If you want to use chemfiles from one of the available bindings, please refer to the corresponding repository:
Long story made short, just use the right commands for your system:
# On apt-get based distributions
apt-get update
apt-get install cmake libnetcdf-dev
# On yum based distributions
yum install epel-release # The EPEL repository have the netcdf lib
yum install cmake netcdf-devel netcdf-cxx-devel
# On OS X with Homebrew (brew.sh)
brew tap homebrew/science
brew install cmake netcdf
You will also need a recent C++ compiler: gcc 4.9, clang 3.5 and icpc 14 are known to work.
Get the code from the release page,
and extract the archive. Then in a terminal, go to the folder where you put the
code (~/chemfiles
is assumed here):
cd ~/chemfiles
Then, cmake
is used to build the code.

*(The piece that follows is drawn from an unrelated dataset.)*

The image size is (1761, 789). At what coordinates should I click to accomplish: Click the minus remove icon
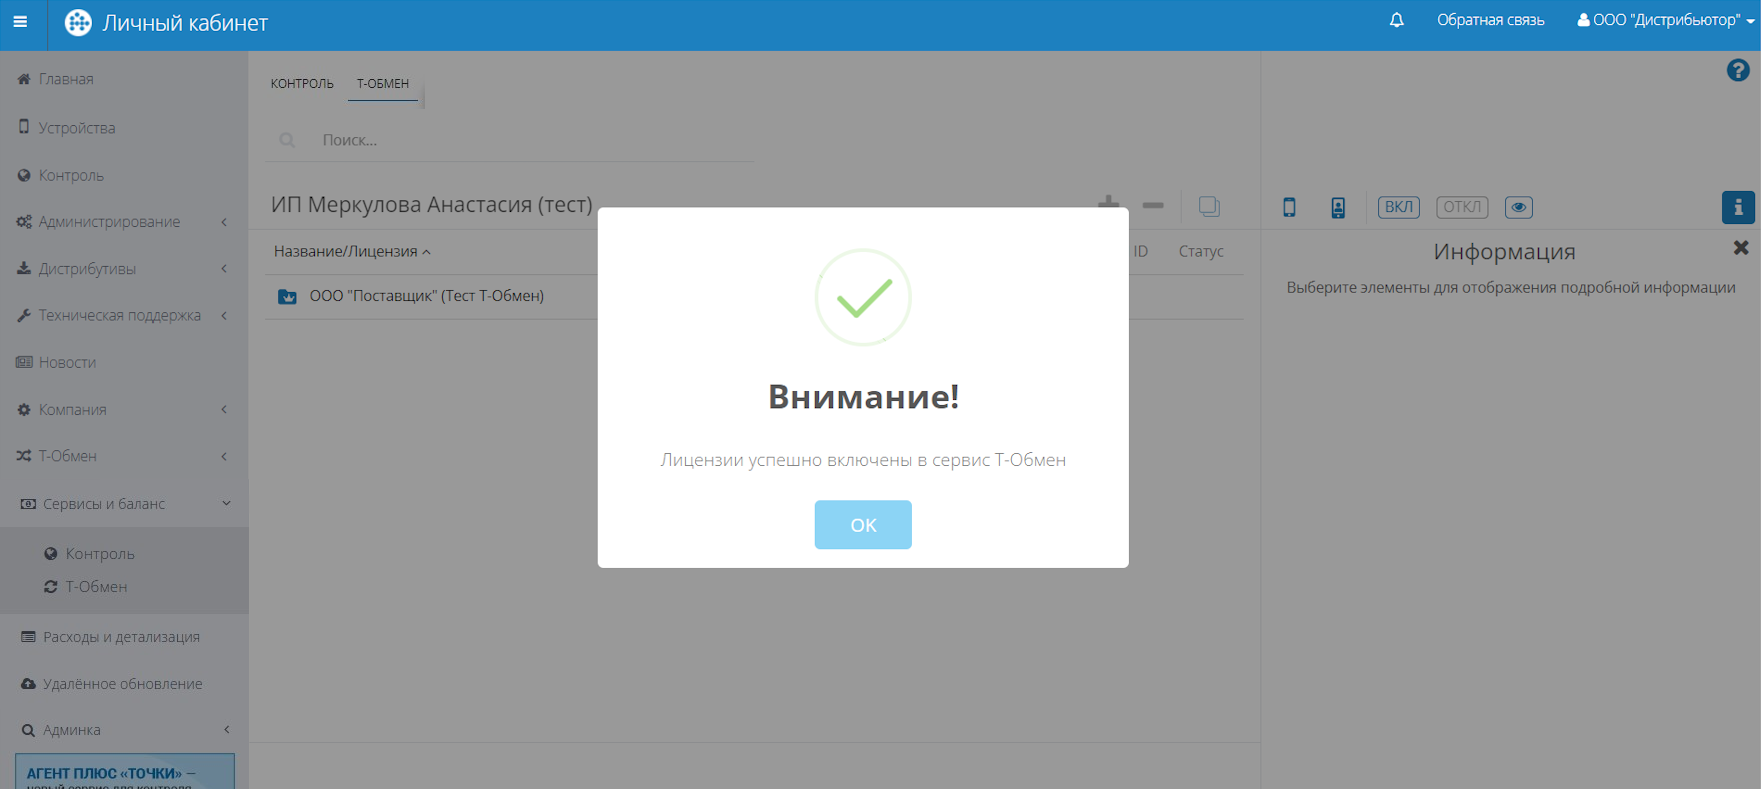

So, create a folder
and go for the build:
mkdir build
cd build
cmake ..
Then, you can build install the library:
make
make install
For more informations about how to configure the build, please read the doc!
The documentation is hosted at readthedocs, but here are some examples of how the usage feels in c++ and in C:
// C++ version
#include <iostream>
#include "chemfiles.hpp"
int main() {
chemfiles::Trajectory trajectory("filename.xyz");
chemfiles::Frame frame;
trajectory >> frame;
std::cout << "There are " << frame.natoms() << " atoms in the frame" << std::endl;
auto positions = frame.positions();
// Do awesome things with the positions here !
}
// C version
#include <stdint.h>
#include <stdio.h>
#include "chemfiles.h"
int main(){
CHFL_TRAJECTORY * trajectory = chfl_trajectory_open("filename.xyz", "r");
CHFL_FRAME * frame = chfl_frame(0);
size_t natoms = 0;
if (!traj) {
printf("Error while opening file: %s", chfl_last_error());
}
if (!chfl_trajectory_read(trajectory, frame)){
// handle error here
}
chfl_frame_atoms_count(frame, &natoms);
printf("There are %d atoms in the frame", natoms);
float (*positions)[3] = (float(*)[3])malloc(sizeof(float[natoms][3]));
if (!chfl_frame_positions(frame, positions, natoms)){
// handle error
}
// Do awesome things with the positions here !
chfl_frame_free(frame);
chfl_close(trajectory);
free(positions);
}
Any contribution is very welcome, from feedback to pull request.
Please report any bug you find and any feature you may want as a github issue.
Chemfiles have been tested on the following platforms, with the following compilers :
- Linux (64 bit)
- GCC: gcc/g++ 4.9.2
- OS X (64 bit)
- GCC: gcc/g++ 4.9.2
- LLVM: clang/clang++ 3.5
- Intel: icc/icpc 14
- Windows (32 bit) (only the C++ and C interfaces have been tested)
- MSVC 2015rc (MSVC 2013 DO NOT work)
- mingw64 gcc/g++ 4.9.2
If you manage to compile chemfiles on any other OS/compiler/architecture combination, please let me know so that I can add it to this list.
All this code is copyrighted by Guillaume Fraux, and put to your disposition under the terms of the Mozilla Public License v2.0.